There has been some weakness in the New York City housing market, but Manhattan's housing prices have remained surprisingly strong. The conventional wisdom is:
- The decline in the value of the dollar makes U.S. properties look very cheap to foreigners.
- Foreigners are looking for quality and Manhattan is the apex of quality.
- Aggressive lending policies were much more prevalent in Florida and California (along with Nevada and Arizona) than in the Northeastern United States.
- NYC coops maintained their credit standards even when mortgage lenders did not.

Here's another possible explanation: New York City is the densest city in the United States, with the best transit system, and a transit system is becoming more valuable. Higher gas prices are making the automobile commute look wasteful. After World War II, the rest of the United States plunged into the creation of highways, purchase of cars and the auto-dependent suburbanization of big cities. NYC already had its subways and commuter trains in place. With the rise of the price of gasoline, the suburban model is being reexamined. For middle-class people under pressure of higher prices, NYC is becoming steadily more attractive.

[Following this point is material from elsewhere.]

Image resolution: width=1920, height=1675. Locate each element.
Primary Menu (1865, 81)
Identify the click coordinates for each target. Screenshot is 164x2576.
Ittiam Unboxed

Outlook for the NYC Economy

The New York City Independent Budget Office predicts there will be 33,000 fewer NYC bankers and financiers by mid-2009. These losses come on top of what Bloomberg news estimates as 83,000 financial-company layoffs worldwide since July 2007. NYC alone has lost about 10,000 financial-service job losses August 2007, 3.5 percent, according to the BLS. Bear Stearns is laying off 9,159 people, two-thirds of its pre-demise total. Citigroup is layoff 15,900 workers worldwide, a 4 percent reduction. A table of cuts from the NY Post is here. Comment by CityEconomist: Wall Street may seem remote from those who don't work there, but spending and taxes by Wall Streeters are crucial for the NYC economy. The dependence on Wall Street has periodically been bemoaned, but as Wall Street productivity increased, revenues and income (including bonuses) per Wall Street worker have been rising steadily with other industries not replacing these jobs and manufacturing jobs that have also been declining. Fortunately, health-care jobs were reliably growing and now we have more tourism and restaurant jobs. But many of these jobs do not pay well. So do not ask for whom on Wall Street the bell tolls - it tolls for everyone with a stake in New York City and that's a large number of people.

Subprime Loan Maps

Subprime Loan Maps. Here's a useful new service from the Federal Reserve Bank of New York. The Fed is now offering dynamic interactive maps showing conditions and density of owner-occupied subprime mortgage loans for all U.S. states, counties and zip codes. The maps are based on data for subprime mortgage loans, based on the grade assigned to the security. The underlying data start December 2007. A dozen separate functions are available, such as loans per 1000 housing units, foreclosures per 1000 housing units, REOs per 1000 housing units. Comment by CityEconomist: This is part of what the U.S. Conference of Mayors asked the Mortgage Bankers Association for at their recent Detroit meeting, i.e., a way to estimate what the impact of foreclosures might be in every neighborhood.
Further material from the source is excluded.